Do I need a new sprocket, sprocket cover, or something else? I was hoping someone would know since I don’t want to just throw parts at is. Thanks in advance.

Joe
 
Thanks

THANKS to all! Very helpful!
I suspected the sproket but was not sure as it looks OK to me, but of course I dont know what to look for either, I will in the future though. I think I'll oprder the sproket, rim and bearing to be sure, the bearing is only four bucks and I assume its easy to replace once I get the sproket off? Anything else anyojne would reccomend as long as I'm in there? I'm pretty good with small engines in general but obviously not so much wiht the actual chainsaw mechanism, but that will soon change as the best way to learn is by doing.
Thanks again

Joe
 
if the chain has sliped off the bar while cutting the part of the chain that rides in the bar will get nicked up by the sprocket and will not spin freely in the future, take a file and file the bumps down on the chain.
 
Most likely a sprocket but,

While you're down that far remove the bar and place it on a good flat surface.
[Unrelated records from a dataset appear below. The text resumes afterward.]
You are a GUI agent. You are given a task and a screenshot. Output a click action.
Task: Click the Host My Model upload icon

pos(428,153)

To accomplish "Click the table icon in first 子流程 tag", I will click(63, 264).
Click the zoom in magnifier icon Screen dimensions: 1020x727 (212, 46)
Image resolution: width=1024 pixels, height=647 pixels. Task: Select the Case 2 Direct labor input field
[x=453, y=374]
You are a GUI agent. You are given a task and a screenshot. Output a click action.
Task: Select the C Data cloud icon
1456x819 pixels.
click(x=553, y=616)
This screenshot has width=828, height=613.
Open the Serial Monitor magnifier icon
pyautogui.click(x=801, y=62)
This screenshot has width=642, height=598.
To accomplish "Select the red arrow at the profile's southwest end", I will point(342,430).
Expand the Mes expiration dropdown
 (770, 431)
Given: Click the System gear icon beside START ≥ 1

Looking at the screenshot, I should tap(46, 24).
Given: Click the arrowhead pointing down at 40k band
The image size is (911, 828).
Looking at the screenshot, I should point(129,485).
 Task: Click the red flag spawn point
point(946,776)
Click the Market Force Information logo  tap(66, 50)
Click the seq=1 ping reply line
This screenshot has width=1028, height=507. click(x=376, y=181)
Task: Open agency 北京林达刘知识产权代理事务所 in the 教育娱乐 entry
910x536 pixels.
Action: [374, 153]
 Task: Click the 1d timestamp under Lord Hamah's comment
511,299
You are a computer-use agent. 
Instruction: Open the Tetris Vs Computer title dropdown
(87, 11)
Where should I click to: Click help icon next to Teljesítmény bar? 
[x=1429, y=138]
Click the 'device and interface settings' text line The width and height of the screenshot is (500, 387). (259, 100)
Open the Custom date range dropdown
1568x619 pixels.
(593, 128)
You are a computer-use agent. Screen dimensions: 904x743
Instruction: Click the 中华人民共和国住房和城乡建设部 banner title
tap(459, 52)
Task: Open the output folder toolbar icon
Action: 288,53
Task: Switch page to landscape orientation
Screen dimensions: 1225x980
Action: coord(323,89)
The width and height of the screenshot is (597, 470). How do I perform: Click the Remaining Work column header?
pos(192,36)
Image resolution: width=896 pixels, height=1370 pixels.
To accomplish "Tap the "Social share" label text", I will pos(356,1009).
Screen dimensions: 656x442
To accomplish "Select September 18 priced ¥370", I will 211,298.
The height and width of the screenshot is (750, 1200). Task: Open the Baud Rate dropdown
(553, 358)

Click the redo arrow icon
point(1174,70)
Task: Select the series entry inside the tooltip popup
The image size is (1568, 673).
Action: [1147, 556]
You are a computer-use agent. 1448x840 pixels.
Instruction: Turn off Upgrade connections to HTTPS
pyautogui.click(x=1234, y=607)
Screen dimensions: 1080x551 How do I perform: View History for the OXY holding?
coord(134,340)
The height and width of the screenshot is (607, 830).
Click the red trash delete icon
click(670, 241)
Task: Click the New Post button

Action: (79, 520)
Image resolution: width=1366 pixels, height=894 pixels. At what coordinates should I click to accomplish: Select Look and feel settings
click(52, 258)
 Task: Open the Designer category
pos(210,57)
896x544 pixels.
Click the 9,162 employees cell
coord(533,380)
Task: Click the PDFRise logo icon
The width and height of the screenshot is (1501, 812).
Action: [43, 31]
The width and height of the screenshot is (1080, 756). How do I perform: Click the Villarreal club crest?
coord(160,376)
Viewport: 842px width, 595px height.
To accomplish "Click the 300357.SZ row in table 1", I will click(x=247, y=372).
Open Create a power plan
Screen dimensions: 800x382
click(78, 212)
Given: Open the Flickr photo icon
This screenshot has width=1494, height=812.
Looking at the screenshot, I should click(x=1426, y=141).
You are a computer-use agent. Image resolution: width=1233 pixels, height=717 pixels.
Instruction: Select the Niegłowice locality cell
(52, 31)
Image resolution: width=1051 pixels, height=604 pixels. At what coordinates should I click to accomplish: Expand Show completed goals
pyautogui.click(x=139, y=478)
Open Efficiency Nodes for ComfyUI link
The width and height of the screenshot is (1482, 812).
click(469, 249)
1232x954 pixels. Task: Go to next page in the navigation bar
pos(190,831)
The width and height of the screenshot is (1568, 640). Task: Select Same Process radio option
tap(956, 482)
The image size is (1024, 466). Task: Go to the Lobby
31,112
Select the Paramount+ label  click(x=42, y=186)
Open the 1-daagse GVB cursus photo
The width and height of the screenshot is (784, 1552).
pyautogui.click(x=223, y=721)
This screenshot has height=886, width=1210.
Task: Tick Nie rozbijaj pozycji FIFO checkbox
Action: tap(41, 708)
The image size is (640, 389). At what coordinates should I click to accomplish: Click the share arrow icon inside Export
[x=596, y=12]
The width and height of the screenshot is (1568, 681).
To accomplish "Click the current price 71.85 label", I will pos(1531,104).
Check to be sure it's flat not bent or twisted. If it is, replace as well.

Good Luck and Take Care
 
Bar and chain are new, thats the first thing I thought of, but thanks, this site is a great thing.
 
Did you get the "right" bar & chain; if you try to run a .325 chain on a 3/8 drive sprocket (or vise-versa) you will get the binding and the clanking. Just because the bar is the same size (length) there are other things to look at like the pitch & number of drive links. The good news is, if you are going to replace the sprocket & bearing anyway, just make sure you get the right rim sprocket to match your bar/chain combo.
 
Sounds like the chain/brake is engaged, and you are very determined.
Getting one "unsprung" can be a challenge. Post some pics, we can
help....
 
Good call

I am going to be more dilligent about maintainance, even cracked open the manual and intend to follow all! One question though, how does one grease the bearings without removing the clutch, flywheel, and sproket each time? Or do you just have to? I used an oil can on my other saw (Husky 261)
and oiled it up but oil is not grease of course.

And if you must remove it, any idea on how to do that on a 261? My 345 was easy, lock up cylinder, used surgical tubing, then hit with scrwedriver in direction of "off". Idiot proof,great thing for me.

The 261 assembly is different and has a nut. Do you just lock up the cuylinder and turn the nut CLOCKWISE to loosen it?